=== What is asked ===
Format the lines of the listing below as a numbered list, from the line containing "You are a computer-use" through the end of the listing, both included. Omit the pictures and any blank lines.

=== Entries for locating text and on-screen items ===

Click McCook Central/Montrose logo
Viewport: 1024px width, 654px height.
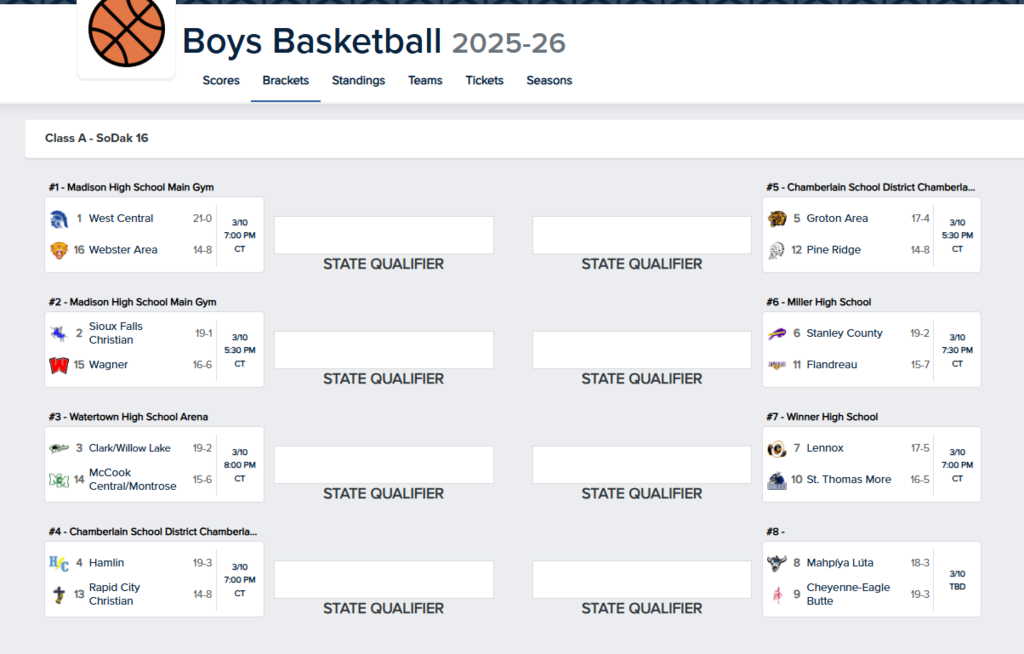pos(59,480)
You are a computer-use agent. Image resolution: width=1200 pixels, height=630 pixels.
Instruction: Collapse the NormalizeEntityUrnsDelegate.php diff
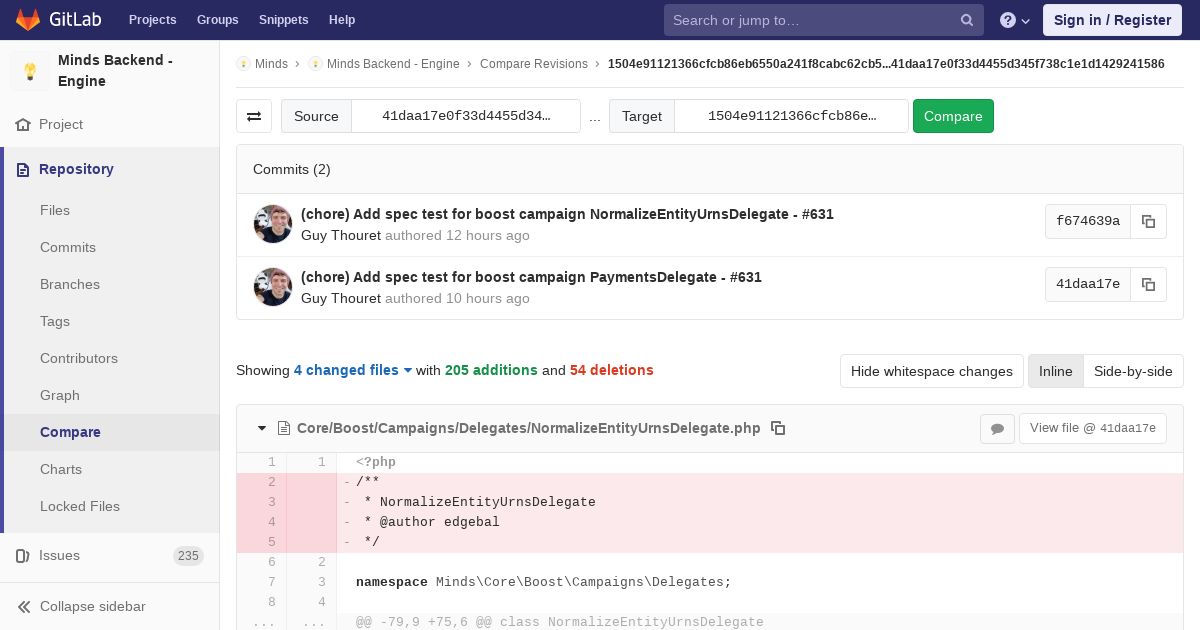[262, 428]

=== Exercise solution ===
1. You are a computer-use agent. Image resolution: width=1200 pixels, height=630 pixels.
2. Instruction: Collapse the NormalizeEntityUrnsDelegate.php diff
3. [262, 428]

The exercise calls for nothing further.